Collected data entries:
▼▼▼

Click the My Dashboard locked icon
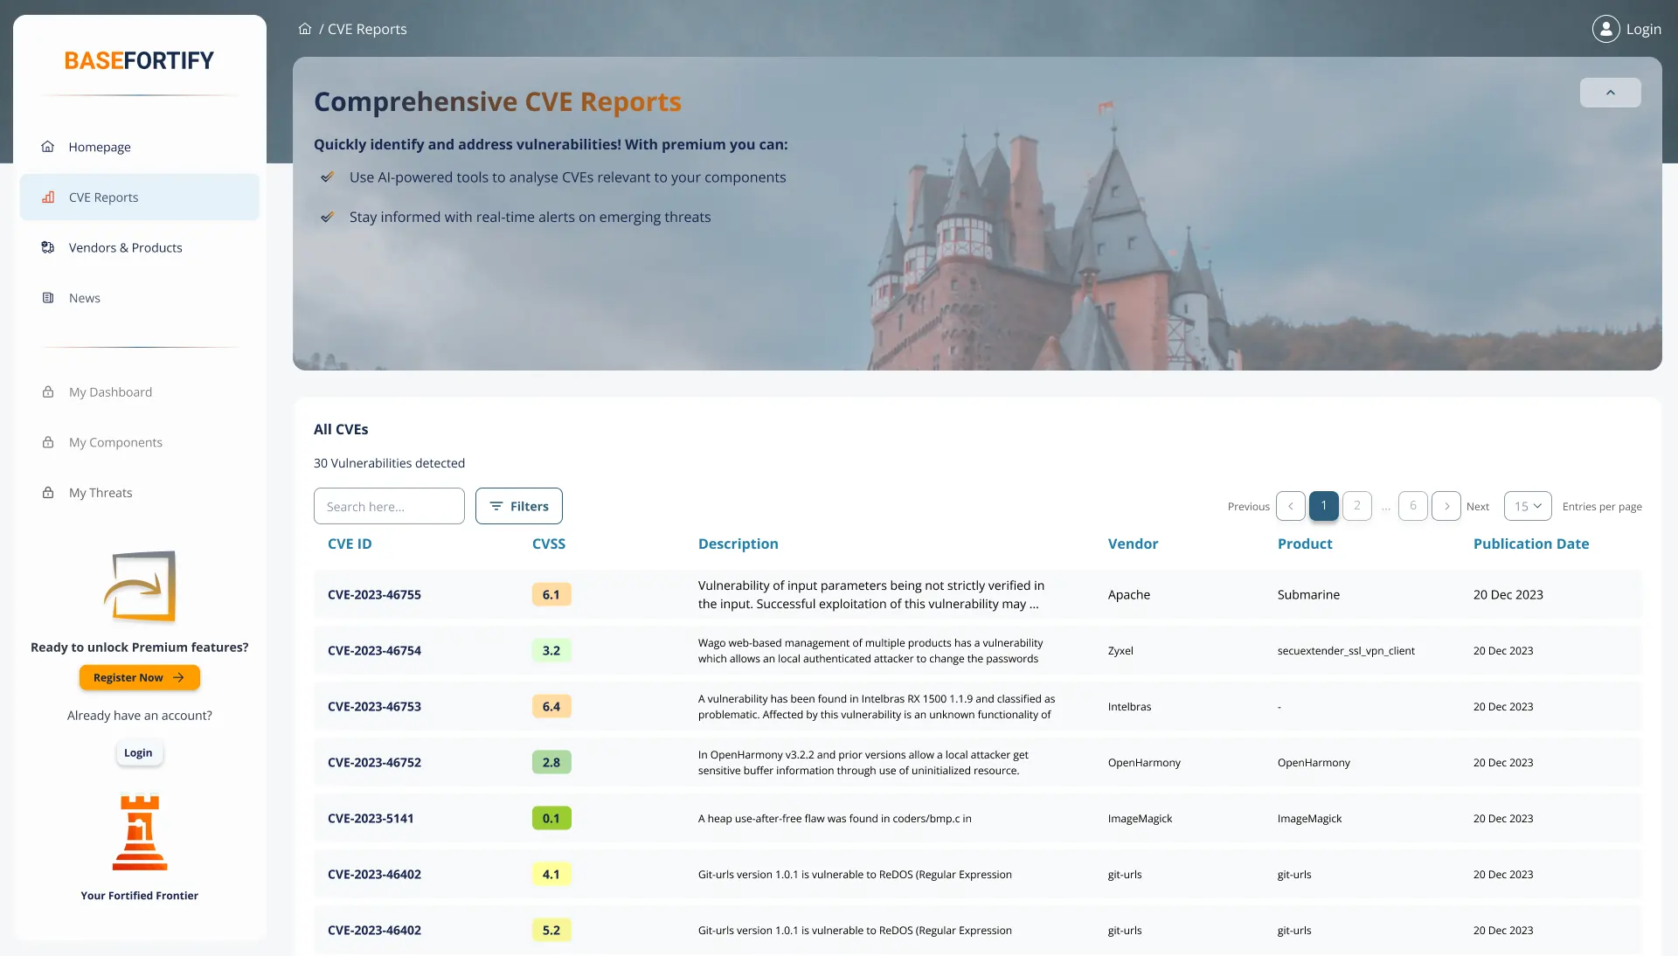 click(48, 391)
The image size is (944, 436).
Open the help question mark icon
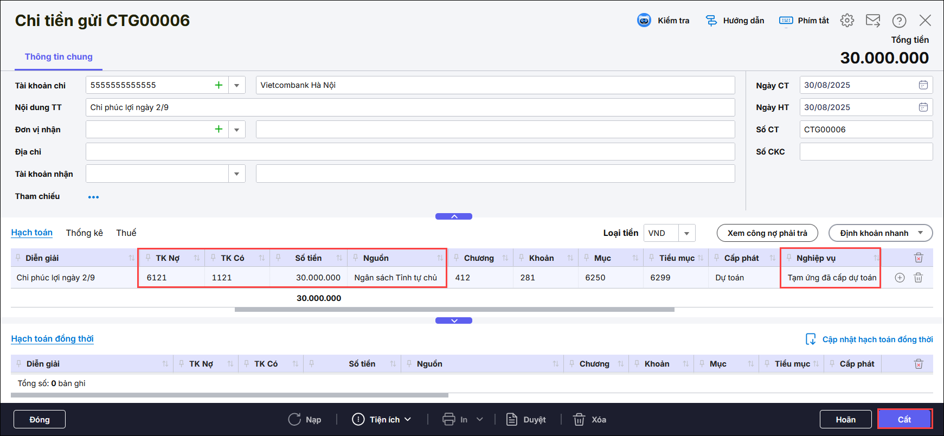[x=899, y=21]
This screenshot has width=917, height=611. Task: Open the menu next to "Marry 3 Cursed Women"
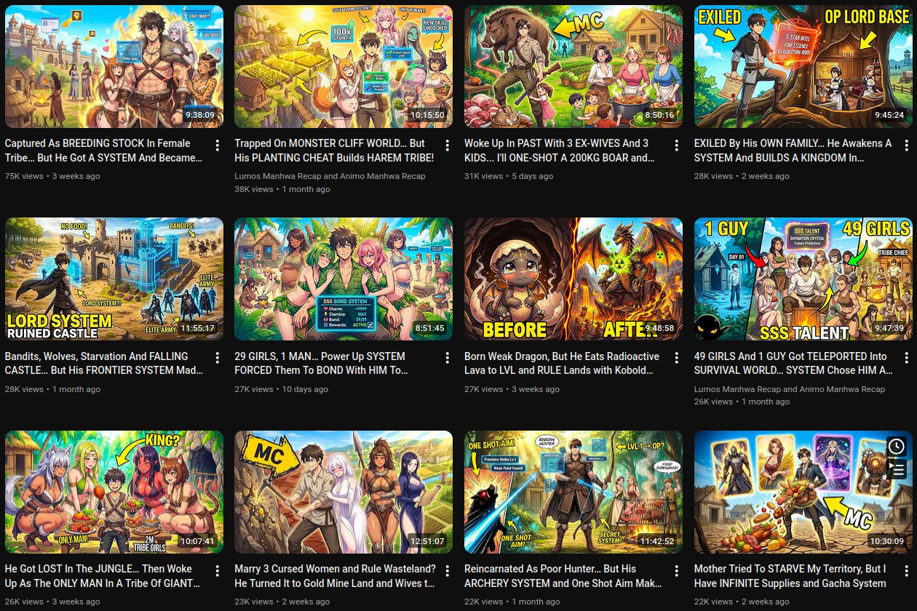[x=447, y=570]
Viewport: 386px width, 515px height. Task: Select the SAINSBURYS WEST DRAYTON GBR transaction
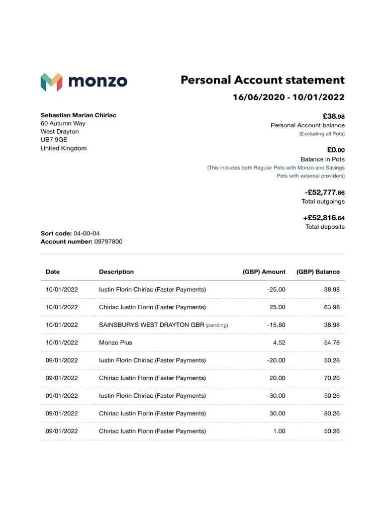tap(151, 325)
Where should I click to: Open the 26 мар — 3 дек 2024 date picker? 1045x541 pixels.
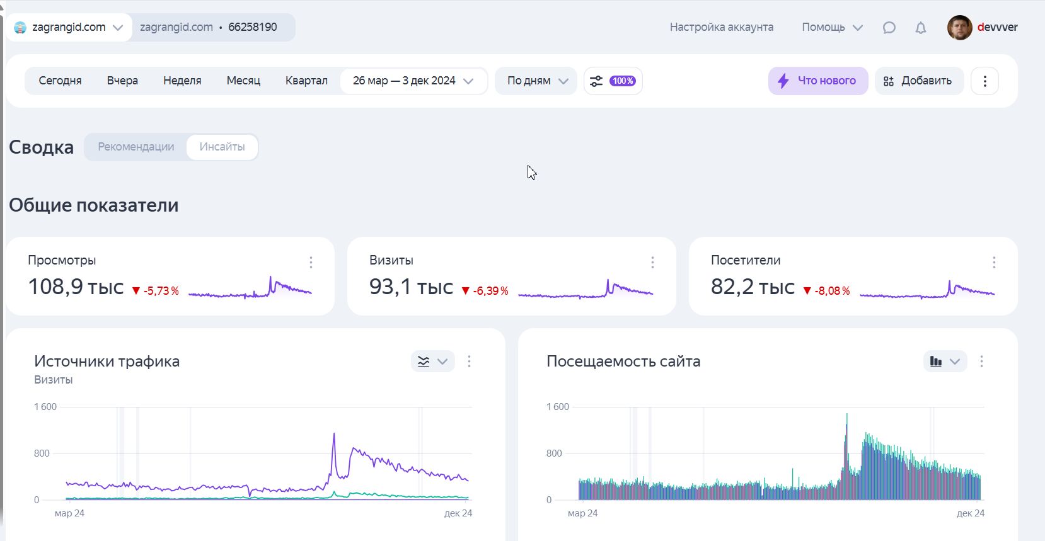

▲▲▲

■ What you need to do ■
Reproduce every record above word for word. Leave the pictures out.

■ Solution below ■
Click the My Dashboard locked icon
 click(48, 391)
The image size is (944, 436).
Open the help question mark icon
[x=899, y=21]
This screenshot has width=917, height=611. Task: Open the menu next to "Marry 3 Cursed Women"
[x=447, y=570]
Viewport: 386px width, 515px height. Task: Select the SAINSBURYS WEST DRAYTON GBR transaction
tap(151, 325)
Where should I click to: Open the 26 мар — 3 дек 2024 date picker? 1045x541 pixels.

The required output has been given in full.